对时代境遇的洞察不深和思想政治教育内在权威的力量不足是导致思想政治教育认同性障碍的重要诱因。
一方面,对时代境遇的洞察不深使得思想政治教育的社会认同感降低。马克思指出:“人们自己创造自己的历史,但是他们并不是随心所欲地创造,并不是在他们自己选定的条件下创造,而是在直接碰到的、既定的、从过去继承下来的条件下创造。”[3]新时代的社会矛盾覆盖就业、养老、医疗、教育、收入、卫生、社会保障等整体层面。
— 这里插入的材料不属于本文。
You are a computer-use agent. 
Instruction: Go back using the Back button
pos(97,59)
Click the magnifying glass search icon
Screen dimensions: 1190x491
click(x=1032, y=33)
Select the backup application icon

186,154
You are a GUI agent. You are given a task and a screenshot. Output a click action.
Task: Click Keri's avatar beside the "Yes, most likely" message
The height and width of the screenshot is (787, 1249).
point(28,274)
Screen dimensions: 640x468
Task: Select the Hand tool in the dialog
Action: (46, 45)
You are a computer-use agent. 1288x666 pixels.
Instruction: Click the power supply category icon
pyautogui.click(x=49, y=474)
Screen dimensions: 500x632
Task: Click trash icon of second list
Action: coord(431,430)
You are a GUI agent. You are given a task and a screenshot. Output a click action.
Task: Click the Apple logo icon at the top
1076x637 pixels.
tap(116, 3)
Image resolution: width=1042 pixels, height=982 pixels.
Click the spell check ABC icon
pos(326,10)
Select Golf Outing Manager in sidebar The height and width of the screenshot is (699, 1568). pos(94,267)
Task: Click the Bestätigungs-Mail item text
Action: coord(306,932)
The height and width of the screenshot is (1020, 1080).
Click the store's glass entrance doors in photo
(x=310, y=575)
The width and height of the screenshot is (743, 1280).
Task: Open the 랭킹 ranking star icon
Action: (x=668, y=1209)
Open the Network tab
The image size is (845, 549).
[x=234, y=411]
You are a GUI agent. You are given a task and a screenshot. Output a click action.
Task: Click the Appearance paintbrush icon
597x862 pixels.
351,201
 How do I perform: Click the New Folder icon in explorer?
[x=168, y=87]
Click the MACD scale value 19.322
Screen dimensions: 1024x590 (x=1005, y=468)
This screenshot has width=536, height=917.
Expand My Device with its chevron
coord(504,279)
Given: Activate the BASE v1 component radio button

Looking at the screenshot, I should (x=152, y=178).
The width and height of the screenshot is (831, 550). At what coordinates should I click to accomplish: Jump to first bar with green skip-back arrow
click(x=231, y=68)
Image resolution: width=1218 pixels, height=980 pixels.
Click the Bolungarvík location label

在如此复杂的时代境遇前,仍有部分思想政治教育者固守着以过去的教学经验和教育记忆作为新时代的教学内容和教育能力的僵化认识,缺乏对国内外发展大势等时代焦点的深度聚焦,欠缺对不平衡不充分发展的现实问题的深入剖析,缺少对受教育者美好生活需要的深刻把握,从而使思想政治教育与时代“链接”不紧,与现实“沟通”不利,与受众“对接”不良,给思想政治教育社会认同感的提升带来了一定不良影响。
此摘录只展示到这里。